Entries for locating words and elements:
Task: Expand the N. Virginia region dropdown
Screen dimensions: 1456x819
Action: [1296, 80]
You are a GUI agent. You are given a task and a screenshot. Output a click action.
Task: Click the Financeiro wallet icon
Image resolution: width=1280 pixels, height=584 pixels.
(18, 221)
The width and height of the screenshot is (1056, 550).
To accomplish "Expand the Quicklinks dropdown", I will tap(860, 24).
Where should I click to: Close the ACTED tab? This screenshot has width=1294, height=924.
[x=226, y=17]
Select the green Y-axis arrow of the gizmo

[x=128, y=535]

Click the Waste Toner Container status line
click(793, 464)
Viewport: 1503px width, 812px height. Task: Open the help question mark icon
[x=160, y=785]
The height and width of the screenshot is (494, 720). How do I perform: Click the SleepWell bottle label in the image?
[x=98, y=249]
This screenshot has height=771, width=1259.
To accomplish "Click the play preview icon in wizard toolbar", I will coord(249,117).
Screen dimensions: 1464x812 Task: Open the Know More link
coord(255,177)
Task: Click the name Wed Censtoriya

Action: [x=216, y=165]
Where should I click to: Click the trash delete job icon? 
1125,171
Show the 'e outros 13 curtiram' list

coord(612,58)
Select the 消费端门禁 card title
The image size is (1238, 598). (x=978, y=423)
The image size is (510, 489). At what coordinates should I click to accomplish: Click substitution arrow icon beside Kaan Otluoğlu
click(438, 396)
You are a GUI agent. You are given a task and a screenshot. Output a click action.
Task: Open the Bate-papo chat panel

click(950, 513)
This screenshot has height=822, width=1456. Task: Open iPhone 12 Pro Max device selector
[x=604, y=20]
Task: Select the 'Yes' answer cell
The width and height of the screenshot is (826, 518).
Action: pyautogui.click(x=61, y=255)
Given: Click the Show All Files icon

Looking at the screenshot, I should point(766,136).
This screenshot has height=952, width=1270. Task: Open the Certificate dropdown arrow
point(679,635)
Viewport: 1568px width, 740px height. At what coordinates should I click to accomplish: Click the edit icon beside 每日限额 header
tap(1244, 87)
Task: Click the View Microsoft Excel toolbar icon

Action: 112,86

Required work
Retype the lines from the one containing "The width and height of the screenshot is (1056, 550)." to the one containing "[x=98, y=249]", both included, without changing anything.

Solution
The width and height of the screenshot is (1056, 550).
To accomplish "Expand the Quicklinks dropdown", I will tap(860, 24).
Where should I click to: Close the ACTED tab? This screenshot has width=1294, height=924.
[x=226, y=17]
Select the green Y-axis arrow of the gizmo

[x=128, y=535]

Click the Waste Toner Container status line
click(793, 464)
Viewport: 1503px width, 812px height. Task: Open the help question mark icon
[x=160, y=785]
The height and width of the screenshot is (494, 720). How do I perform: Click the SleepWell bottle label in the image?
[x=98, y=249]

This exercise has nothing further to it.